**Extract to read**

Europe’s crisis is existential and economic. Here in Italy the talk is of suicide. Hardly a day passes without an Italian in financial trouble killing himself. (They are all men.)
But the Italians are a nation of drama queens who are right up there with the best of them when it comes to playing the victim. So even when an Italian commits suicide”a mortal sin”it cannot be his fault.
But when an Italian does something good or positive he never shies away from shouldering 100% responsibility for the deed.
The subheading on Wednesday’s front-page lead story in the regional daily newspaper where I live said: “Crisis: Suicide Toll Now 37, Yesterday Three More Victims.”
Victims? What? As in, the innocent victims, through no fault of their own, of a killer virus or a kamikaze’s bomb? Yes, actually. Those 37 Italians who had killed themselves so far in 2012 (by Friday, another four had gone) were forced to do it by the Euro Crisis.
And in Italy, the face of crisis is unelected Prime Minister Mario Monti, who gave up his job as an international advisor at Goldman Sachs to take power in a palace coup last November.
Monti is an assassino, they are saying. Monti, an economist and former eurocrat, is angry.
In big tabloid capital letters, the headline on the same front-page piece about the suicide epidemic quoted Monti: “MI ASSOLVO.” Literally: “I Acquit Myself.” In other words: “I am innocent.” As an Italian, he would say that, wouldn”t he?
As an Italian, he also had to shift the blame for the suicides from those who committed suicide onto someone else. So he reminded Italians that his predecessors got Italy into this mess, not him.
He is right, not that he is any better. But not even they are to blame for Italy’s suicides. Here’s why: Italy’s problem, like Europe’s, is catastrophic unsustainable public debt, currently at 120% of GDP.
The truth that few Italians are willing to admit is this: The Italians, not their politicians, nor anyone else, are to blame.
Since the 1980s, the Italians have voted, time after time, for governments who promised and delivered all manner of wild and wonderful spending junkets paid for by borrowed money.
Just as bad, the Italians could not wait to abandon the lira in favor of the wretched and doomed euro in 2002 and hand over control of their currency to the Brussels bureaucrats and the Frankfurt bankers.
If the Italian suicides are not the fault of those actually hanging or shooting themselves, then the fault lies with all Italians.
To be fair to the Italians, Italy does bring out the suicidal in even the strongest and least insane of men.
Here’s a small example from my own life. In February, a film crew from the state television channel RAI came to interview me about fascist dictator Benito Mussolini’s diaries because I am, for some weird reason, an authority on the subject.

**Saved entries**
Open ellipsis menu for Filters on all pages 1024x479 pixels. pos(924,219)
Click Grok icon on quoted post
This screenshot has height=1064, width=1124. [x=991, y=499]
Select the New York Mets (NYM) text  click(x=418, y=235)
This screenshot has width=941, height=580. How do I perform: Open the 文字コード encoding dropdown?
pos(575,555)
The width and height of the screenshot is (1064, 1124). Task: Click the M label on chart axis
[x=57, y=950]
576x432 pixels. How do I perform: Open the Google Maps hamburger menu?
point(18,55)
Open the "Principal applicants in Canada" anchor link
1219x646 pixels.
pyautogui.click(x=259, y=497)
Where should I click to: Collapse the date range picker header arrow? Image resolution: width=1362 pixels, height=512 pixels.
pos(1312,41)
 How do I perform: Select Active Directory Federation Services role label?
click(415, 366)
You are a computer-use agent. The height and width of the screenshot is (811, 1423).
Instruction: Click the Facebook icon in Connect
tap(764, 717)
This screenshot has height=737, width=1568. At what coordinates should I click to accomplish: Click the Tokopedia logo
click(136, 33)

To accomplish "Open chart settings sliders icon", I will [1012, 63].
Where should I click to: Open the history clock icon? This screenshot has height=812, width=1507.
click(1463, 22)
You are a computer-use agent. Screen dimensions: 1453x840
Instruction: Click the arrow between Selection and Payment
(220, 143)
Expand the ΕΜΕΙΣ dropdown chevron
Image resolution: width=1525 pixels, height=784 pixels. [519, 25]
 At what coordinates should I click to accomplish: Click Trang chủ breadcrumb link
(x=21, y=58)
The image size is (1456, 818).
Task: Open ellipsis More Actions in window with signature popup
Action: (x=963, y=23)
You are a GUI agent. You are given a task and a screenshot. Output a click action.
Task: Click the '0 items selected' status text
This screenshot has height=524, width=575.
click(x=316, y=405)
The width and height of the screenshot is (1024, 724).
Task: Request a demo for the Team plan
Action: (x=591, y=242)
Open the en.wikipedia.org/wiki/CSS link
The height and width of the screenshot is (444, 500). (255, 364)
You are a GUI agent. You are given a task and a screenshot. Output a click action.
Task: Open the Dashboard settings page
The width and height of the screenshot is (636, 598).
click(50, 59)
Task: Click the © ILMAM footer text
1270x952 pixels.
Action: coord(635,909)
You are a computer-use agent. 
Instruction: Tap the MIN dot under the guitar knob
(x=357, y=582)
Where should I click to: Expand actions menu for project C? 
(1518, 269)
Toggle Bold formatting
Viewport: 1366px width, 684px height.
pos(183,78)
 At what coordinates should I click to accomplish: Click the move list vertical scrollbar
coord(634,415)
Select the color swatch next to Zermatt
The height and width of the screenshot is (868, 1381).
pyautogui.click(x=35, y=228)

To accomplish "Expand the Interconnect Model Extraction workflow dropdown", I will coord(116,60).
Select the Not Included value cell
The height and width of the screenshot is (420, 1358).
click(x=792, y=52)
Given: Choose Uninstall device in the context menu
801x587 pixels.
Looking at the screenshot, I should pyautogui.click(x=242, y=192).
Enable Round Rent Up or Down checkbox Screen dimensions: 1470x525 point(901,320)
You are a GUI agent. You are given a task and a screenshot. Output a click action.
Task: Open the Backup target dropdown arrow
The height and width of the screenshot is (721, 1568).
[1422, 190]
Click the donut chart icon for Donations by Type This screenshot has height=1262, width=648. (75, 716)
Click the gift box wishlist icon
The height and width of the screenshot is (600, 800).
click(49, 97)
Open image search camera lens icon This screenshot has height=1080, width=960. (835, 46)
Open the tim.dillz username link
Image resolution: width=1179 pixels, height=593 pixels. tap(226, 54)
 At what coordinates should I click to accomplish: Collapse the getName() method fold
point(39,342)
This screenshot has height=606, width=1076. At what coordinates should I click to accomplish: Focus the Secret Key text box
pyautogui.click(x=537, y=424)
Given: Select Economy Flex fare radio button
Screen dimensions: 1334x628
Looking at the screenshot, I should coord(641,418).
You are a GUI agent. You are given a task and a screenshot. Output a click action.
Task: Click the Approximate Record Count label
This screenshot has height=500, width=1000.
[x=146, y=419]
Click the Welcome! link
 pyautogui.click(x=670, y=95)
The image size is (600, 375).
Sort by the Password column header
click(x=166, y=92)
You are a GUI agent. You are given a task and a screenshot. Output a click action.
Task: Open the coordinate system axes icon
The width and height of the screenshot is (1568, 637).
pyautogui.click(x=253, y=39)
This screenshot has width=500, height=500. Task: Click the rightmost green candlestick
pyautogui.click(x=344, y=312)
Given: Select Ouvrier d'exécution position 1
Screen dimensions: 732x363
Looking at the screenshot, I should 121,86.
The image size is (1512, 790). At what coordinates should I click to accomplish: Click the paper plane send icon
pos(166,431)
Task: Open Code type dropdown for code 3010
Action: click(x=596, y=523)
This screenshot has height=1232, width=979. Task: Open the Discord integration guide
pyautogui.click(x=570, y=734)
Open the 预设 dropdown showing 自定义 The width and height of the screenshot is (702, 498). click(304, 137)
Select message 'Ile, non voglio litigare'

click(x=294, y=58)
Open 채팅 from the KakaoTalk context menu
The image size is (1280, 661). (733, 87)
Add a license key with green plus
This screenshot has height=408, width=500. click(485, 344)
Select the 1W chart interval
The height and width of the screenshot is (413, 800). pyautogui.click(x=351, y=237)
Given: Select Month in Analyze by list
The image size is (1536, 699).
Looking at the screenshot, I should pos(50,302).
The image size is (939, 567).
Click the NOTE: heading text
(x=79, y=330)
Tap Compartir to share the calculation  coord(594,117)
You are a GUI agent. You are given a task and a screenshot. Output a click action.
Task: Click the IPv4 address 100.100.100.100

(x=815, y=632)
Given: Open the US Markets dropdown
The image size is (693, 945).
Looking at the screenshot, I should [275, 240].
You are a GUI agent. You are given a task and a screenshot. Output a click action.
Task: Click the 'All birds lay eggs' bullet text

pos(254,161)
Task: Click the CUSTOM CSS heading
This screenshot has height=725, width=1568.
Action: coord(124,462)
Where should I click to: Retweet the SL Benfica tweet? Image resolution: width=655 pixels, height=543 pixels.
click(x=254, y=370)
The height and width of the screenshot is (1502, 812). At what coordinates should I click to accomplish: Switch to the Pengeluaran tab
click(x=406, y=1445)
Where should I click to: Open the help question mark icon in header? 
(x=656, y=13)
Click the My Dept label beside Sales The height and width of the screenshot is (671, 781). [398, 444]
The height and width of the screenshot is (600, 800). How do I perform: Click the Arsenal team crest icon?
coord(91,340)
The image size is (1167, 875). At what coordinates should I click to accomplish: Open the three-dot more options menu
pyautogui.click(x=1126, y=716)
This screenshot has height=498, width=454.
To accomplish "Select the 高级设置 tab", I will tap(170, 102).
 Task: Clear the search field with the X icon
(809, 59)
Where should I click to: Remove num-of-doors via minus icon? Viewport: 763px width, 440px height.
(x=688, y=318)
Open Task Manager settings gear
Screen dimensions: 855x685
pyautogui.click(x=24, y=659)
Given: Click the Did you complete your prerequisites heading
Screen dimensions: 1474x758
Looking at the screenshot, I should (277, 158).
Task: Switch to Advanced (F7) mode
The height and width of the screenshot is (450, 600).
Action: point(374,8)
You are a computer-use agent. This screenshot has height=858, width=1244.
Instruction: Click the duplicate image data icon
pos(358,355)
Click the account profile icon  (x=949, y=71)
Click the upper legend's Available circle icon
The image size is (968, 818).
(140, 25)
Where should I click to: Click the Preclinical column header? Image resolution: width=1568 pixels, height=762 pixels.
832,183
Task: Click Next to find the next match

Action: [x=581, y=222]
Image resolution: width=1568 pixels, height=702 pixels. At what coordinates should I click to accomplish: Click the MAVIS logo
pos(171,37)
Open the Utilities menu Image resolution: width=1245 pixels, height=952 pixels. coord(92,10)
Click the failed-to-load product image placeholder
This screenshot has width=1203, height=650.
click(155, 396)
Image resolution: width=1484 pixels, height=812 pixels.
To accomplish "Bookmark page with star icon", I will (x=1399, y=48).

**Exercise instructions**
A. Decide whether each statement below agrees with the commentary on Italy's crisis. Answer yes or no for each, quoting the words of the commentary that settle it.
(i) Italy's public debt currently stands at 120% of GDP.
(ii) Mario Monti became Prime Minister through an election.
(iii) The Italians were reluctant to give up the lira for the euro in 2002.
B. Summarize the commentary on Italy's crisis in three sentences.
These saved entries were taken from a source unrelated to the text.

**Results by task**
A.
(i) Yes: "catastrophic unsustainable public debt, currently at 120% of GDP."
(ii) No: "unelected Prime Minister Mario Monti, who gave up his job as an international advisor at Goldman Sachs to take power in a palace coup last November."
(iii) No: "the Italians could not wait to abandon the lira in favor of the wretched and doomed euro in 2002."

B. A regional newspaper counted 37 suicides in Italy in 2012 among people in financial trouble and called them victims of the crisis. Prime Minister Mario Monti, called an assassino by some, declared himself innocent and blamed his predecessors for Italy's troubles. The writer argues that the real problem is public debt of 120% of GDP, and that the Italians themselves are to blame because they repeatedly elected governments that spent borrowed money and because they eagerly adopted the euro in 2002.